For the avoidance of doubt, Jesus explained that the Kingdom of heaven is like a king who was settling accounts with his servants. The king forgave a servant who could not afford pay his very large debt. That forgiven servant then had a fellow servant imprisoned because he could not afford to repay him a very small debt.
When the king became aware of this, he called the forgiven servant and treated him in the same manner he had treated his fellow servant – he promptly reversed his forgiveness of all the previously forgiven debt and imprisoned him. Jesus explained that we would be treated in the same manner if we did not forgive each other.
AN INDIVIDUAL CHOICE.
Everyone has harmed other people by our errors and omissions. It costs us nothing to ask God to forgive us, but the benefits are immeasurable. We are liberated from the guilt and burden of unforgiveness that limits our success, and negatively affects our physical, emotional and spiritual health.
Once forgiven, each person must then decide whether they will make the difficult choice to forgive others and attract the benefits of forgiveness, or the easier choice to not forgive with the attendant negative effects.
THE BUSINESS OF UNFORGIVENESS.
Some have made a business of keeping people in a miserable unforgiven state, by deceiving them into thinking that forgiving others is too difficult an ask. The profits of that business tend to go to those who manage it by advocating policies that keep most in a state of hand-to-mouth subsistence poverty. The more miserable we are made to appear, the greater their profits.

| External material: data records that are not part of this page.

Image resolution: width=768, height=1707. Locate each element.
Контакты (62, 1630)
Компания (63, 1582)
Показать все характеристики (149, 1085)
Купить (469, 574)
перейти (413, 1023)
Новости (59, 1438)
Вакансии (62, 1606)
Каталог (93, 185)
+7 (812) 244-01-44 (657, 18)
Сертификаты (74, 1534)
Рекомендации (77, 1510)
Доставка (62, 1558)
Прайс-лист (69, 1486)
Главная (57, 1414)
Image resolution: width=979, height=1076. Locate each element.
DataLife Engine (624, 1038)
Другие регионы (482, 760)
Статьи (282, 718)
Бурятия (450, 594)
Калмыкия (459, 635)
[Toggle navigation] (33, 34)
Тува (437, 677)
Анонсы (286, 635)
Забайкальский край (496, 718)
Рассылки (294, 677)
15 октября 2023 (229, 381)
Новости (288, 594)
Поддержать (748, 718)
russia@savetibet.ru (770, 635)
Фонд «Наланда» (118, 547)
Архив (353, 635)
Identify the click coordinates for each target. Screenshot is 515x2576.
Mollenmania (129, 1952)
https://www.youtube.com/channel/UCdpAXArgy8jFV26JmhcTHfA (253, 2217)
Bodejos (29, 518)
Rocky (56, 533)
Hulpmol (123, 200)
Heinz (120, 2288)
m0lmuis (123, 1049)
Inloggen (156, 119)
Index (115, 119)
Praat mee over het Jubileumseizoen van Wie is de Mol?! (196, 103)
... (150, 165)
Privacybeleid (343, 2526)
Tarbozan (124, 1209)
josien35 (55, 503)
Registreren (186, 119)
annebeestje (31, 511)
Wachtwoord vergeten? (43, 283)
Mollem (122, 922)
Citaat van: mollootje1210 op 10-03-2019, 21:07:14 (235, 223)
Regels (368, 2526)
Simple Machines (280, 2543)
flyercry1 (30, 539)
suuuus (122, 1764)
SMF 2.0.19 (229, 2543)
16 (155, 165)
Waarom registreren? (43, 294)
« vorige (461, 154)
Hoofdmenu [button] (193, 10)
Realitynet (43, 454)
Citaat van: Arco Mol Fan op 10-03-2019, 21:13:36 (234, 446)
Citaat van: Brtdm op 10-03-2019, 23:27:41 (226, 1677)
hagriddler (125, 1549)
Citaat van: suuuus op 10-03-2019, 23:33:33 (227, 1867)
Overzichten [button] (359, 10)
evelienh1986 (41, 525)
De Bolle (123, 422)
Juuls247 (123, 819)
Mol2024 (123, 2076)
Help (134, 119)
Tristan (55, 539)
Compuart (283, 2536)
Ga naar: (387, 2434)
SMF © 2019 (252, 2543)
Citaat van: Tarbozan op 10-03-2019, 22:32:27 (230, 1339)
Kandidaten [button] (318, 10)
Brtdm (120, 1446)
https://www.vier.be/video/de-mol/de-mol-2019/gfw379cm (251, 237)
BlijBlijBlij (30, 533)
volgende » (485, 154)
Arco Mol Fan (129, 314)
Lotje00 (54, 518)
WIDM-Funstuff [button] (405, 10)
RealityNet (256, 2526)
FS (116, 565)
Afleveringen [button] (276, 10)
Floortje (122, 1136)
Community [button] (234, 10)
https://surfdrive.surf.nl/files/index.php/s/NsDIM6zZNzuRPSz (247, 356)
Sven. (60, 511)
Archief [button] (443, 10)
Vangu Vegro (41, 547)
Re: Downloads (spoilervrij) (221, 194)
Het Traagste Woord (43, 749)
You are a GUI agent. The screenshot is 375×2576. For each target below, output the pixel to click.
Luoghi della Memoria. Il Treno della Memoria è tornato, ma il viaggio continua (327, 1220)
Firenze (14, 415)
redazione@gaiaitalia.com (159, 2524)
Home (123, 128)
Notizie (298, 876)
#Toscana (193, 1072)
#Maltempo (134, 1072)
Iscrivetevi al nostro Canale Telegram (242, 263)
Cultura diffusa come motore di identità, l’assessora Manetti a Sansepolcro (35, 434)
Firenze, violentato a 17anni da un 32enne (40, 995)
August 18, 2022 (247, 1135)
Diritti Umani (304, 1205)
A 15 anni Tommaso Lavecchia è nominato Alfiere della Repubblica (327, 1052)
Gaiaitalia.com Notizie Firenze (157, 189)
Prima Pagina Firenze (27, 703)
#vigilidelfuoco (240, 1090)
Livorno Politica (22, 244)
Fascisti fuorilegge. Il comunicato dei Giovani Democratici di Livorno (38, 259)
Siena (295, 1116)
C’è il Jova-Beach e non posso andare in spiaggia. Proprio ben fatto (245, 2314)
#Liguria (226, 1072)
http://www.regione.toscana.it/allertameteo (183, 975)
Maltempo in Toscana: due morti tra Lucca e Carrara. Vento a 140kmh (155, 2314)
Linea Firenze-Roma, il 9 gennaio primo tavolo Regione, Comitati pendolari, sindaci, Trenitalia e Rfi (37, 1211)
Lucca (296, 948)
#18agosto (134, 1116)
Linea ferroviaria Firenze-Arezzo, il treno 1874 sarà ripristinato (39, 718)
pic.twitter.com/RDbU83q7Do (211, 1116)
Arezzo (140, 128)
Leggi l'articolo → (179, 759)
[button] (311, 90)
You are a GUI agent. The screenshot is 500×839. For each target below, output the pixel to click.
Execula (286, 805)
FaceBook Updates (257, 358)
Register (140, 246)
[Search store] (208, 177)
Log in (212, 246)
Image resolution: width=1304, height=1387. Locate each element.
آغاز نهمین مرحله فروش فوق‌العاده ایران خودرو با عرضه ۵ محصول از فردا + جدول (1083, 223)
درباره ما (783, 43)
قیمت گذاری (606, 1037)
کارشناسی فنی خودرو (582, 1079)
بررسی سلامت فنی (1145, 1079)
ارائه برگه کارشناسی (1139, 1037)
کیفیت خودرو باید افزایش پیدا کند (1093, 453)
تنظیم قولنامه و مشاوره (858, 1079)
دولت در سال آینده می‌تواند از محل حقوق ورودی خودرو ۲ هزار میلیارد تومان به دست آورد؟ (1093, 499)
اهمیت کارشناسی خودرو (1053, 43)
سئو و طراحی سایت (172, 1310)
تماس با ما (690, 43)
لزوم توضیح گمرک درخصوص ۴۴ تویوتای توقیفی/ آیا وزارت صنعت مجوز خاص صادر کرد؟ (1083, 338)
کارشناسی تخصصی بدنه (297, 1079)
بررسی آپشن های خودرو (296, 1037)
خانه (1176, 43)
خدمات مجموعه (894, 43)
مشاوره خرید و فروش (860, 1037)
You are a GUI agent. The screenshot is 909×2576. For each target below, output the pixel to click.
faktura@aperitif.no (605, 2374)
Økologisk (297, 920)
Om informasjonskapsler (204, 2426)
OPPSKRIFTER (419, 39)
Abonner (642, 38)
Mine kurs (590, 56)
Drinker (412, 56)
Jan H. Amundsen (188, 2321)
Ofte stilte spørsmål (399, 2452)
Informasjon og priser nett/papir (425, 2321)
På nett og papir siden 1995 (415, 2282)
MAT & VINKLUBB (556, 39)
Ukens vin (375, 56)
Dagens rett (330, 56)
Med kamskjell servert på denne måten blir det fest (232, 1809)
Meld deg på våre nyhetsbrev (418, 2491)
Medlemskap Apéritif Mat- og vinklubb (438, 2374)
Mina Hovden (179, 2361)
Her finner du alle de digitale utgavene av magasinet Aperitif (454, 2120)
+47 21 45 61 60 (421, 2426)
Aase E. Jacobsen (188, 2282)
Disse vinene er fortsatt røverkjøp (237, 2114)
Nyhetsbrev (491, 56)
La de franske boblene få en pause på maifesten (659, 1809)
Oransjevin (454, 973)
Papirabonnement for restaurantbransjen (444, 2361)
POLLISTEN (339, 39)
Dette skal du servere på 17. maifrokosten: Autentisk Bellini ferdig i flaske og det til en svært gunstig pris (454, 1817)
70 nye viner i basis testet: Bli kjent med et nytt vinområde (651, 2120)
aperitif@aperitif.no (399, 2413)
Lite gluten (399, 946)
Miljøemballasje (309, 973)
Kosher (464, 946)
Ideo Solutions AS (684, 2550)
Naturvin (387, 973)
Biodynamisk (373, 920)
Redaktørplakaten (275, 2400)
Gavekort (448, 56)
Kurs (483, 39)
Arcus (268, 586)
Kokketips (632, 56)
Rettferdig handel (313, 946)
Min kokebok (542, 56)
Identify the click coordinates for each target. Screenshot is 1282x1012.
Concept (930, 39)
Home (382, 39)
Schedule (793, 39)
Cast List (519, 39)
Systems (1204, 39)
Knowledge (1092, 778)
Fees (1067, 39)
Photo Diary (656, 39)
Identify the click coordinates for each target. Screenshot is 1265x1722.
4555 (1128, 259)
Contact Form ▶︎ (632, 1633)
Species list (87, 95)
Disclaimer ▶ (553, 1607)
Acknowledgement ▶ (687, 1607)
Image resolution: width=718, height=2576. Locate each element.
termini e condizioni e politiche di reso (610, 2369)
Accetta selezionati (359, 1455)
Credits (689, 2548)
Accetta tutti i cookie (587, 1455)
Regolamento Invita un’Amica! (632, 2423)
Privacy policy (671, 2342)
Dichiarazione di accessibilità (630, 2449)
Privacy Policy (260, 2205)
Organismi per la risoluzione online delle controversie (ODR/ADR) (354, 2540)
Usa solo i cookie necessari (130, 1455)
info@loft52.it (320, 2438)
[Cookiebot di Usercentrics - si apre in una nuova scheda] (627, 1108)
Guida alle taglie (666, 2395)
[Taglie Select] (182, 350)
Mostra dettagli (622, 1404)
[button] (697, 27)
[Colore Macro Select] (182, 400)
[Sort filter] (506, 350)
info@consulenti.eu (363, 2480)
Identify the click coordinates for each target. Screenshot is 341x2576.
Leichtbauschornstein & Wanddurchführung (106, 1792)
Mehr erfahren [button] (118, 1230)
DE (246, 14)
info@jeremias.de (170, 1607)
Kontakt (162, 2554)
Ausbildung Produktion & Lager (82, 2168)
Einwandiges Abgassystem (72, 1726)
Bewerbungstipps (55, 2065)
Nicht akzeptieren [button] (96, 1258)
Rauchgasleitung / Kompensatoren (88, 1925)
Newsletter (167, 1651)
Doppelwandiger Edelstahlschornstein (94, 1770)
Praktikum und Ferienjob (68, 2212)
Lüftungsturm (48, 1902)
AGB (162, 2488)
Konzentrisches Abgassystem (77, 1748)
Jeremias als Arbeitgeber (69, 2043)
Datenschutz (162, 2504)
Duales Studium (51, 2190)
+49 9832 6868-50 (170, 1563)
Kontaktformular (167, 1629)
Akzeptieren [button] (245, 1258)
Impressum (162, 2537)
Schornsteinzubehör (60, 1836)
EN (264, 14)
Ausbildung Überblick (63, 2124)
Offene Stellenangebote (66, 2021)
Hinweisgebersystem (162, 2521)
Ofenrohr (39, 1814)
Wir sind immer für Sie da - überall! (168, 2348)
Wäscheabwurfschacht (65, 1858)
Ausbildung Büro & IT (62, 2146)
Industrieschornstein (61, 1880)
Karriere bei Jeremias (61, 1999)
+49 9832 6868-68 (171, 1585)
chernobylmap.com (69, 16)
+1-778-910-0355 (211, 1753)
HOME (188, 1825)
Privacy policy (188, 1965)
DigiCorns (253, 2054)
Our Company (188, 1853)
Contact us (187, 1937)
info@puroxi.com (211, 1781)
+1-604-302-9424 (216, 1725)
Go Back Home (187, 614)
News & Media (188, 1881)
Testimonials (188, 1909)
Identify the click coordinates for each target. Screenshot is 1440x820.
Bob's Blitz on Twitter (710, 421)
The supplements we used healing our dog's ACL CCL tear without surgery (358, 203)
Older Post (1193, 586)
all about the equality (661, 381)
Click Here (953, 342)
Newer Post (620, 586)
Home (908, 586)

If reparations are paid, the business ends and the profits will cease. Based on the consistent historical trend, what may be predicted with near certainty is that the masses who were kept in poverty to justify the business of unforgiveness, will not benefit in any meaningful way from either profits or reparations paid. How do we know this?
KEPT IN POVERTY.
When we became independent in 1966, the Government had control of the Crown lands. Did they give each family a plot of land as partial compensation of the debt owed to our enslaved foreparents? No. Instead, the Government told Barbadians to pay for it themselves. Thus, many Barbadians had no option but to enslave themselves to banks for most of their working lives with a residential mortgage.
Did the Government at least guarantee the loans to reduce the bank’s risk and interest rates? No. Instead, Barbadians were forced to pay both the high mortgage interest to the bank and punishing land taxes to the Government every year.
Given the uncertainties of maintaining a mortgage for 25 to 30 years in an island economy, did the Government at least try to manage the national economy well. No. Instead, they politicised our public services, gave corrupting no-bid contracts to their political supporters, and unnecessarily plunged Barbados in unsustainable debts – and every five years, they expected us to forgive them.
ADVOCATES OF UNFORGIVENESS.
Advocates of Barbadians pursuing the broad path of unforgiveness, should explain why each Barbadian family was not given a plot of land after 56 years of Independence, when it was in the Government’s power and ability to do so. Further, they should explain why we are forced to pay land tax on land which our enslaved foreparents already purchased for us with their lives’ work.
Advocates of unforgiveness should also explain what prevents the Government from simply giving any reparation payments received to their political supporters in the form of corrupting no-bid contracts? So far, they have been unwilling to have these difficult conversations.
In my opinion, dangling the hope of reparations before Barbadians, while pursuing economic policies to keep Barbadians in a subsistence poverty to justify reparations is cruel. Barbados does not need reparations – it simply needs better management.